NERC CIPC Electricity Sector Security Guidelines report

This report displays NERC CIPC Violations issues found on your site. Many web application vulnerabilities might lead to security breaches of personal information, directly or indirectly, and might be considered as violations of the regulation.

Why it matters

Presidential Decision Directive 63 (PDD-63), "Protecting America's Critical Infrastructures," officially identifies electricity as a critical infrastructure. PDD-63 calls for a framework for cooperation within individual infrastructure sectors and with government for the vital mission of protecting critical infrastructures. The U.S. Department of Energy is the lead agency for the energy sectors, and has designated the North America Electric Reliability Council (NERC) as the Sector Coordinator for the Electricity Sector. NERC has issued security guidelines to help industry companies evaluate their own risks and exposures to vulnerabilities and perceived threats. Perpetrators include insiders and outsiders whose actions might be cyber or physical in nature.

Cyber - Access Control

Effective access controls are critical for protecting electronic information systems and services that support and maintain the electric infrastructure. Anyone who owns or manages information systems or services that support the Electric Infrastructure should have documented policies and procedures in place to manage authorization, authentication, and monitoring of logical and physical access to such information systems and services. This documentation should clearly define roles and responsibilities, procedures for establishing authorization, and the methods you select for authentication and monitoring.

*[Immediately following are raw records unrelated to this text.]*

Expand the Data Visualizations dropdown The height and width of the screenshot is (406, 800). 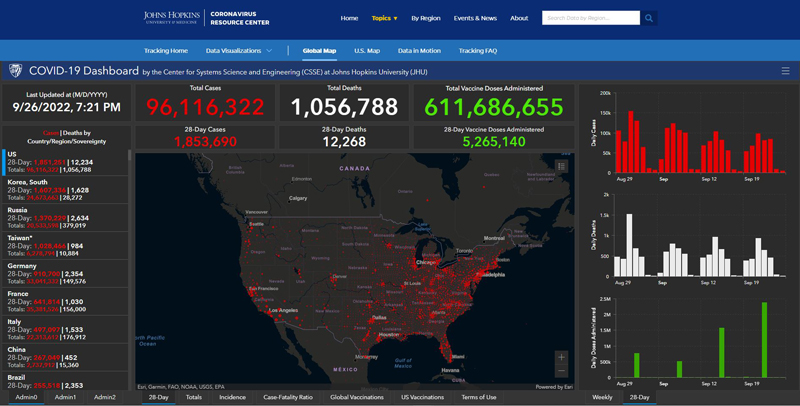pyautogui.click(x=239, y=50)

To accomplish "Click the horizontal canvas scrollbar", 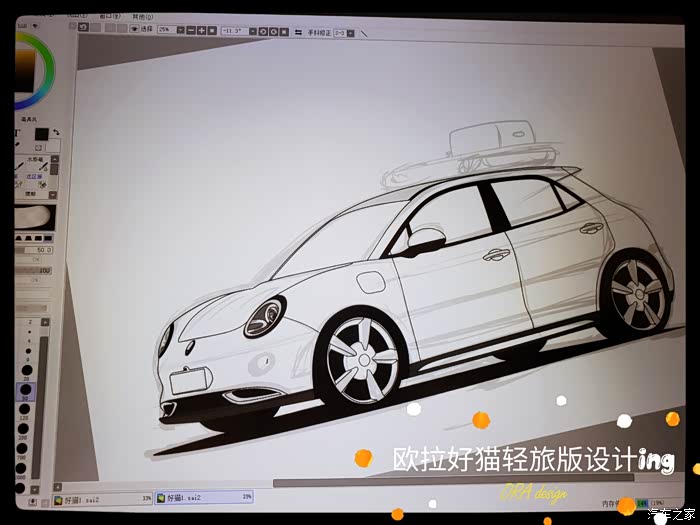I will pos(453,482).
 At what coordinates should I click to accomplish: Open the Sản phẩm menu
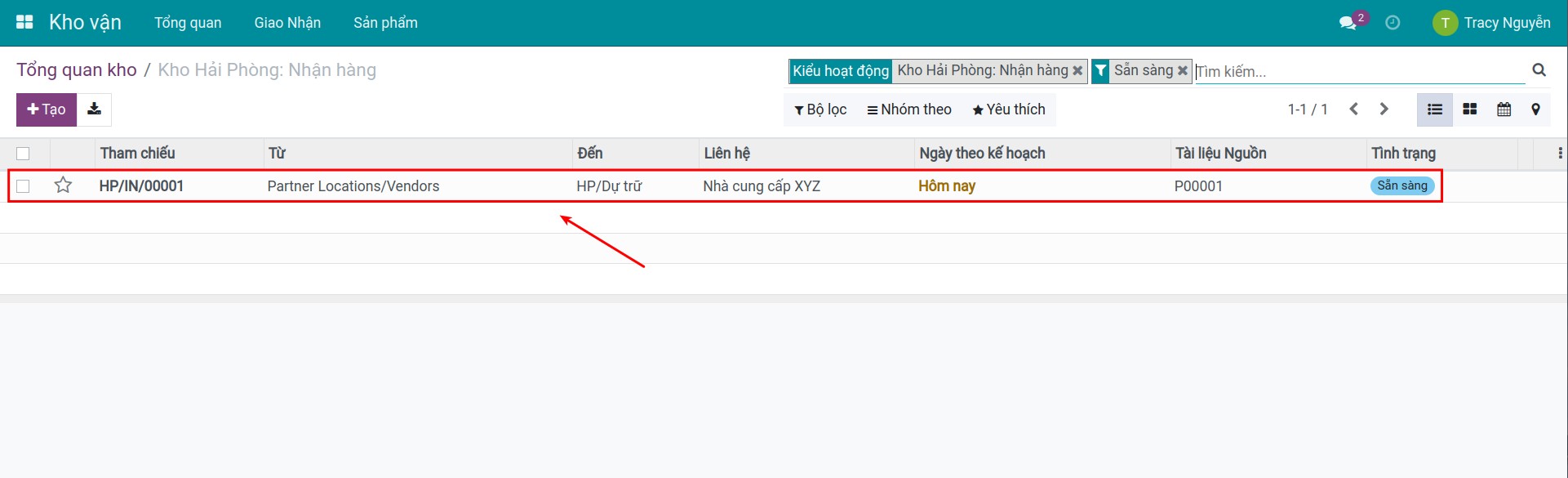(x=385, y=23)
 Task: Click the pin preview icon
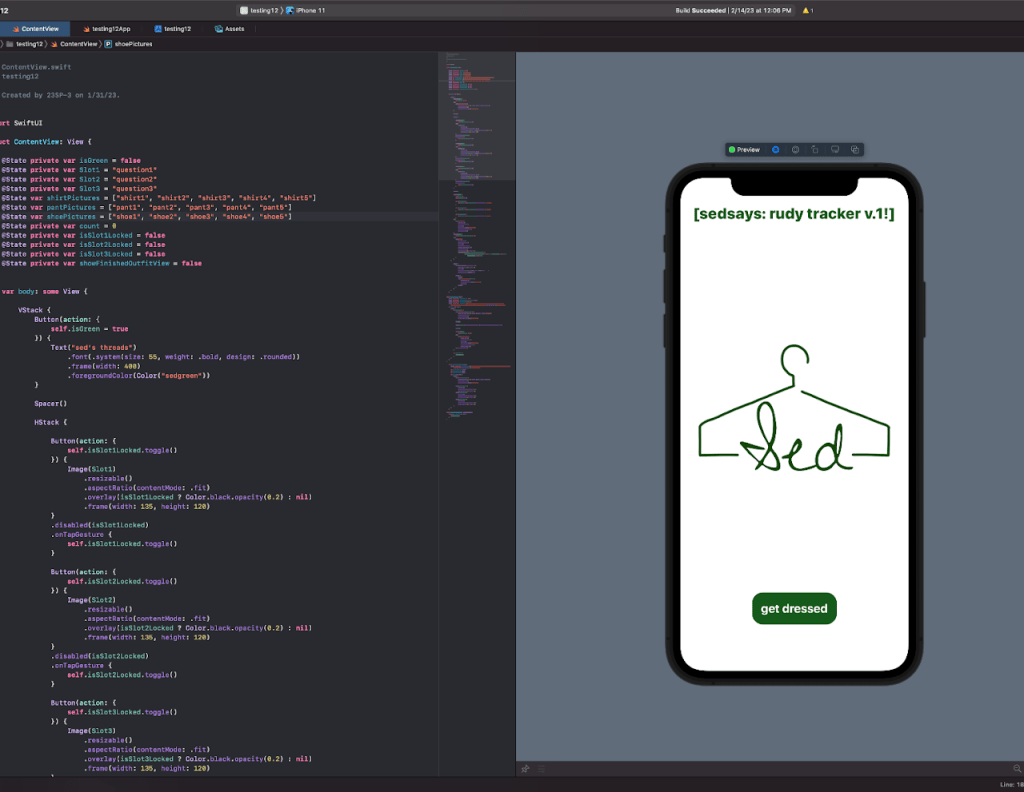tap(525, 769)
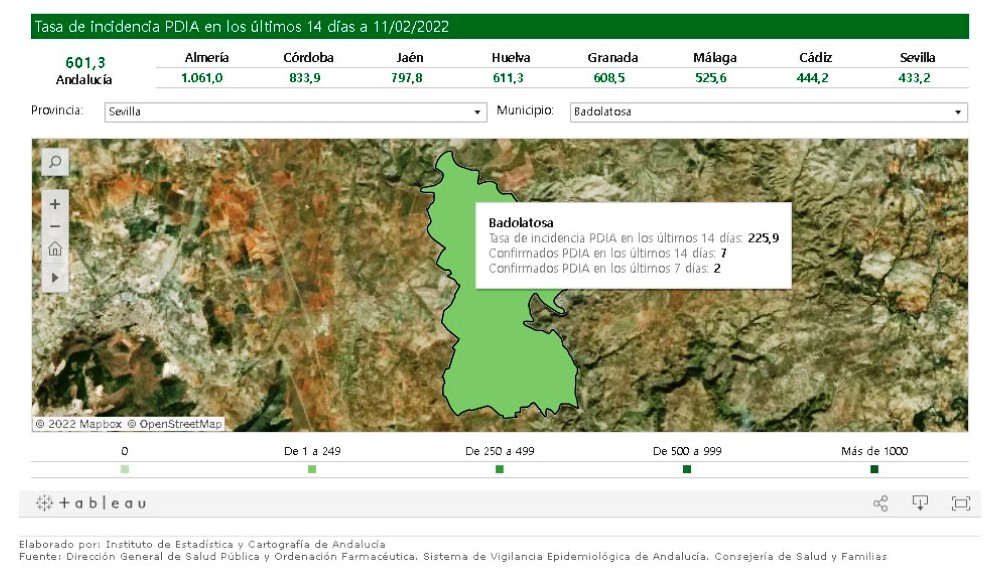Zoom out on the map
Image resolution: width=990 pixels, height=579 pixels.
coord(55,226)
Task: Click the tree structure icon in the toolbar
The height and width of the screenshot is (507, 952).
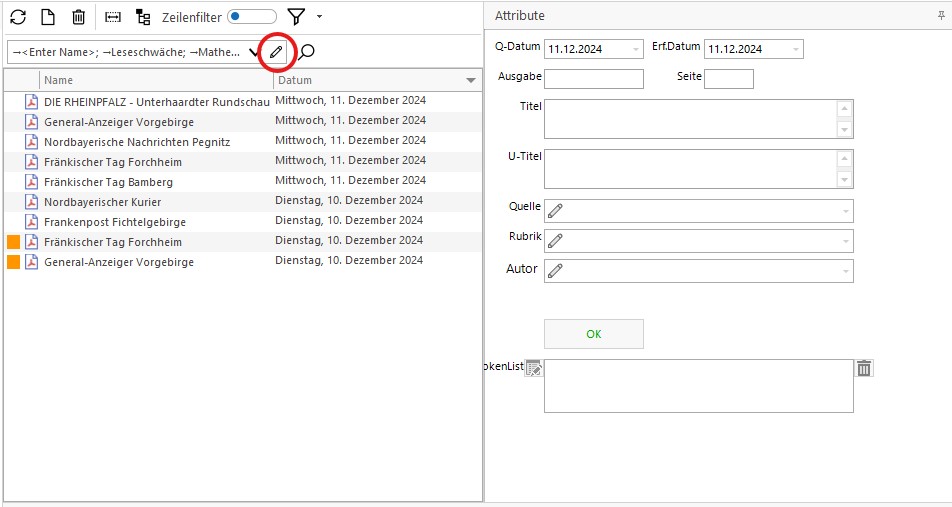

This guideline is applicable to anyone who owns or manages information systems or services that support the electric infrastructure.

Cyber -- Intrusion Detection

To implement and maintain a successful cyber intrusion detection program requires a proactive, ongoing effort. As technology changes, so do the tools used for network attacks. It is imperative that IT organizations remain current with changes in technology to understand new attack methods and tools, and to those attacks when they occur. Early detection is essential and staffing at the 24x7 level should be considered. Automated monitoring alarms that initiate alerts tied to pager, email, or voice messaging systems also should be considered.

This guideline is applicable to anyone who owns or manages information systems or services that support the electric infrastructure.

Cyber -- Securing Remote Access

Electronic Control and Protection Systems (ECPS) control the systems that generate, transmit, and distribute electricity. For business reasons, it is necessary to provide a means for users to remotely access ECPS. Remote Access to these systems might require special considerations for security. Unauthorized Remote Access to an ECPS might result in interruption of electric service, damage to the elements of the electric grid, or a danger to life and property. ECPS vendors and other support personnel increasingly use Remote Access tools such as pcAnywhere, telnet, and FTP for support purposes directly over the Internet to the internal controls networks. As a result, it is critical to preserve the security of the Remote Access to the ECPS. Authentication of the user is a critical element of the security policy.

This guideline is applicable to anyone who owns, manages, or maintains ECPS or services that support the Critical Electric Infrastructure.